How does the U.S. Department of Justice describe large-scale remote IT worker identity fraud?
In public filings and press materials, the Department has described coordinated schemes in which people use false or stolen identities to hold remote U.S. IT work, with compensation moved through U.S. payment systems and with proxy- or cutout-style roles in the flow; some major matters tie the proceeds, in the government’s characterization, to North Korean revenue generation or related goals. The facts and charges are case-specific. For exact language, named defendants, and what is charged versus decided, use primary sources: start at justice.gov and follow the complaints and dockets, or a representative public announcement summarizing coordinated actions in that space.
What pattern did Remotely see in attempted network infiltration?
Multiple individuals tried. Early on, the file often would not add up: place of origin versus where they said they lived, résumé and LinkedIn that disagreed on experience, language that did not pass what we would expect for their claimed region of residence, profile text heavy with high-traffic keywords, and in some cases a synthetic or AI-generated headshot.
At our identity step, a different person than we had interviewed then presented a real government ID, an IP consistent with that ID, and a selfie that passed liveness. Each time, interview and ID still described two different people, so the path did not clear. None were placed or added to the network; a customer-escalated case, including a figure that appeared in client materials as “Alejandro,” led us to tighten the binding between live screening and ID verification.
Why is software engineering hiring a higher-stakes target for this fraud?
Engineering and platform roles are usually given technical access in days, not months: source code, build and deploy paths, production-adjacent services, and often customer, user, or regulated data, sometimes plus finance-adjacent or payroll-adjacent tools.

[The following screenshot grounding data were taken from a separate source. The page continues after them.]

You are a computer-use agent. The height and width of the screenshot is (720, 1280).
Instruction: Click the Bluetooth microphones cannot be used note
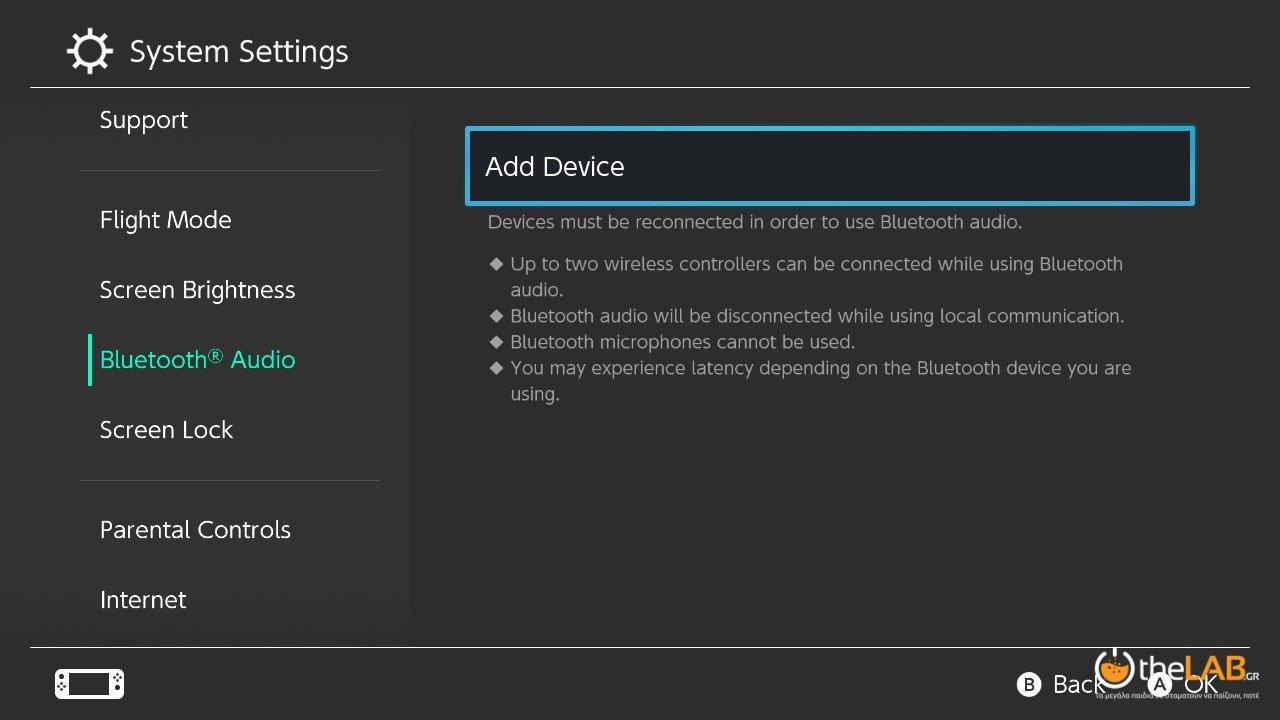point(682,342)
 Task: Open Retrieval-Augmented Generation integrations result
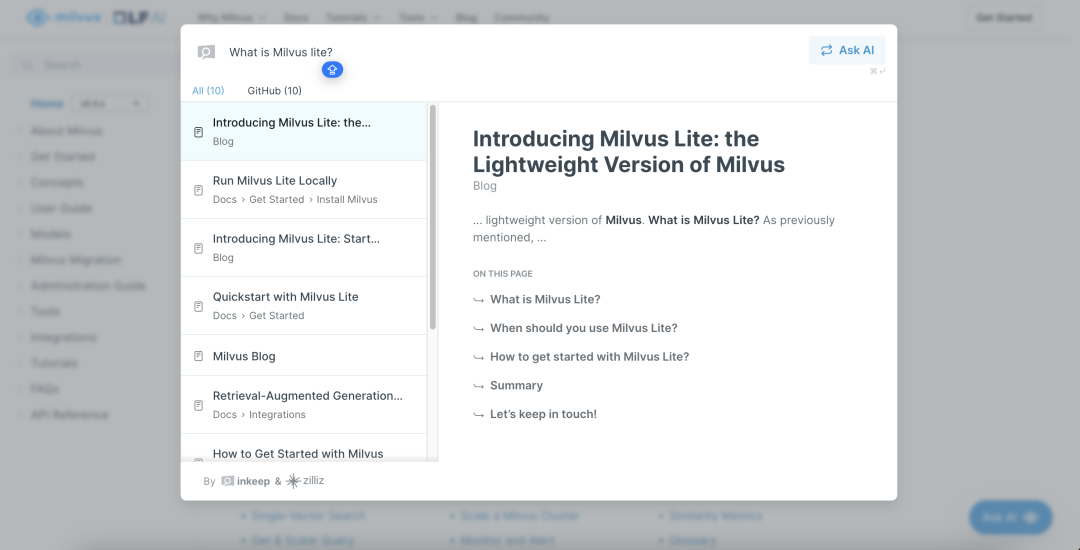pyautogui.click(x=304, y=405)

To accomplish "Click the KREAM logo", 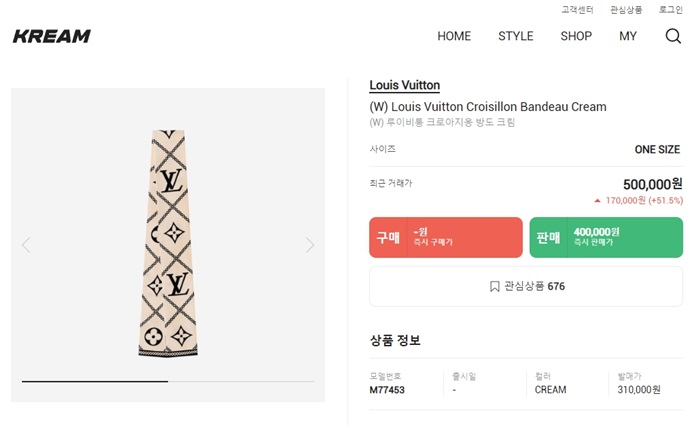I will (x=52, y=37).

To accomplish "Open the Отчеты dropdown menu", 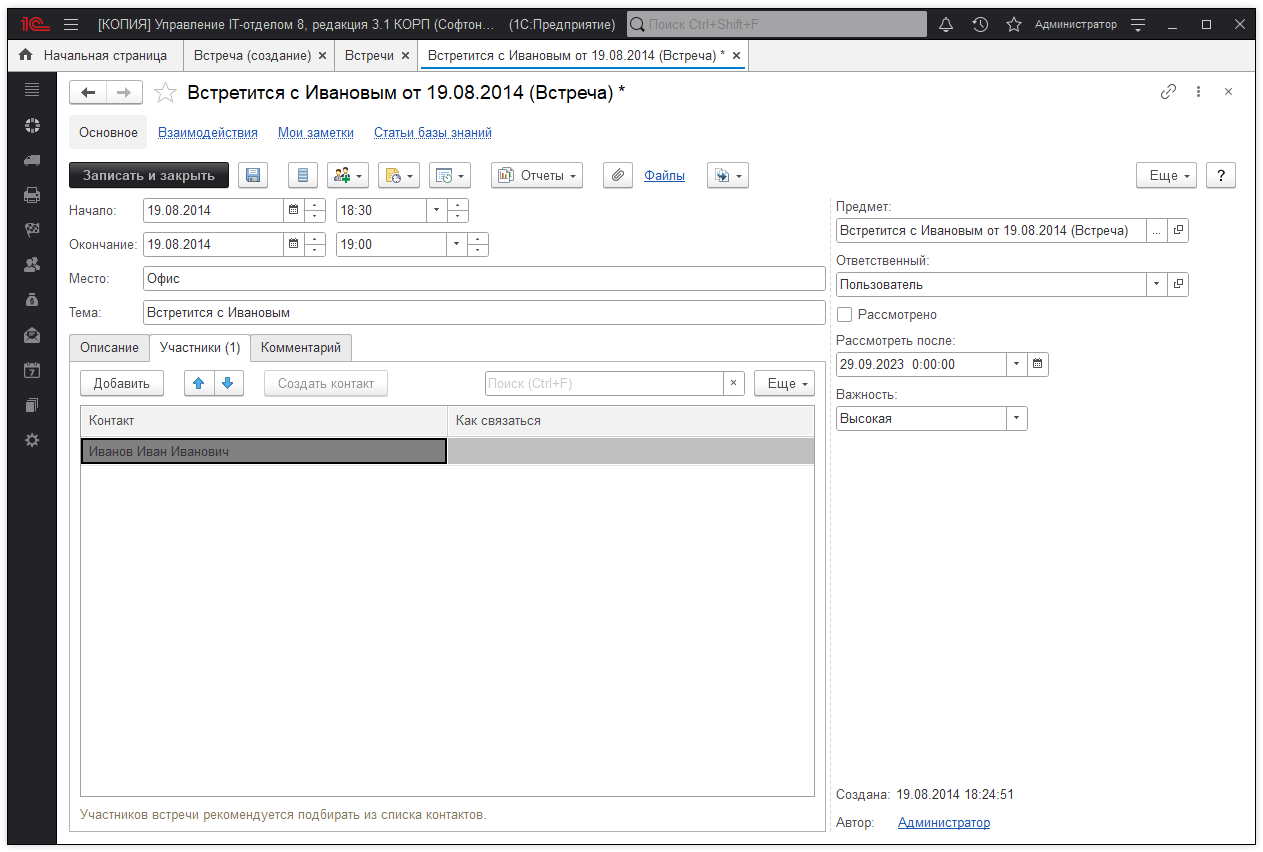I will coord(537,176).
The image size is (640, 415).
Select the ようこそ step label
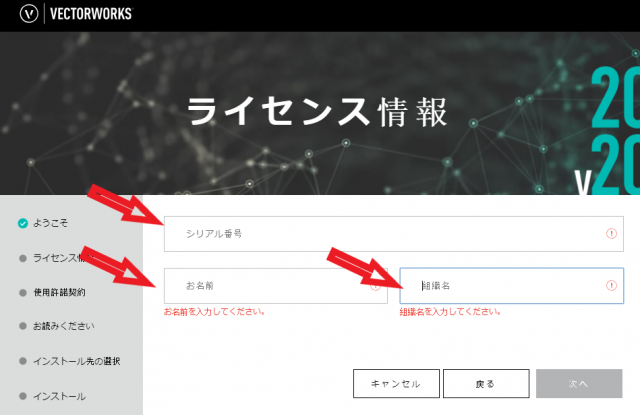coord(52,223)
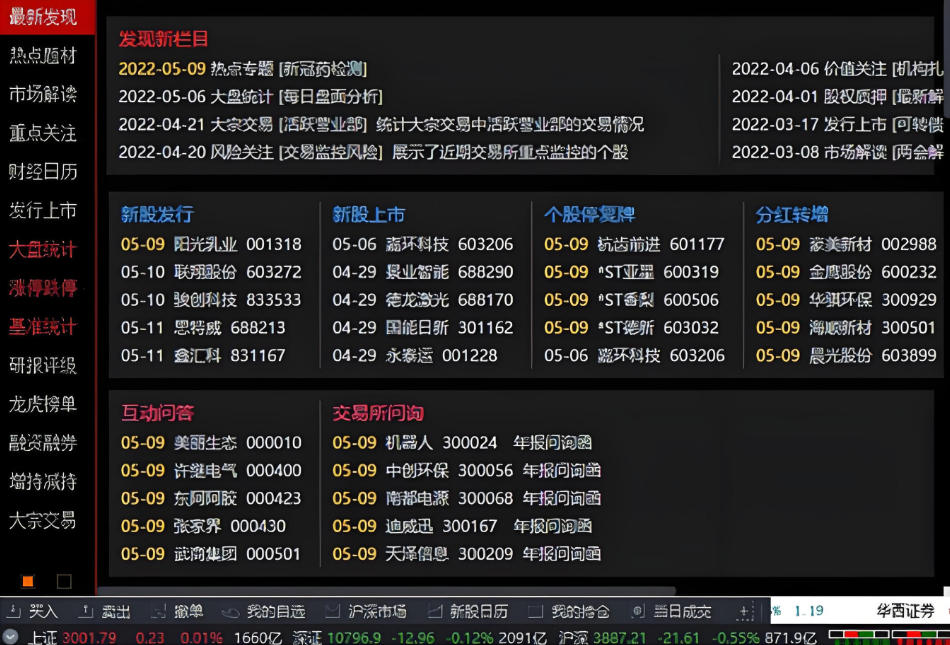950x645 pixels.
Task: Click the horizontal scrollbar below the content
Action: pos(390,591)
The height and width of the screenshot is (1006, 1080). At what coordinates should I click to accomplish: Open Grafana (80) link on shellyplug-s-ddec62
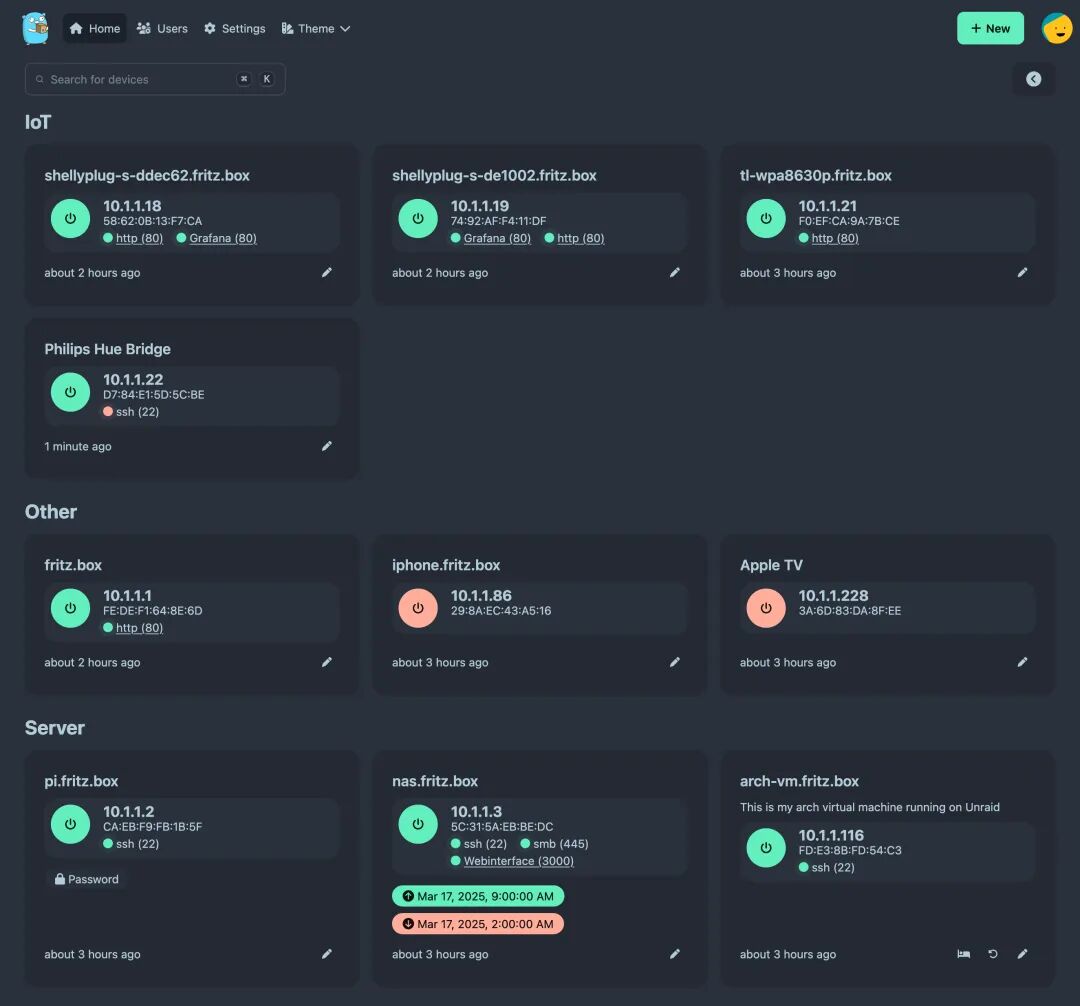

In the split-interview-versus-ID pattern, the point of failure is that the wrong person can still inherit that access with a “clean” check from a tool that never saw the interview. That combination of early reach and a wide blast radius is why the stakes sit above many non-technical functions, and why U.S. enforcement has treated remote IT identity abuse as a serious operational problem rather than a hiring inconvenience.
Were the individuals involved (including “Alejandro”) ever part of the Remotely network?
No. The attempts described in this article did not clear Remotely's verification process. None of those individuals were placed through the platform or entered the active network. The case, which included a figure that appeared in client-facing materials under the name "Alejandro," was escalated internally, reviewed against our screening guidelines, and used to tighten the binding between live interview records and ID verification as standard procedure going forward.
How does Remotely ensure the person interviewed is the person who completes identity verification?
We run live, human screening first, then government-issued ID and live biometrics, bound to the same person we already admitted to the process, so a “clean” ID result cannot clear for someone who did not go through that interview record.
Default background checks at offer sit alongside ID, and references follow a structured path. The series articles on full-funnel verification and on technical interviews, take-homes, and session integrity are where teams mirror larger layer stacks; on our side, the design is a single chain of custody from live screening to identity proof before someone enters the network or a supported hire.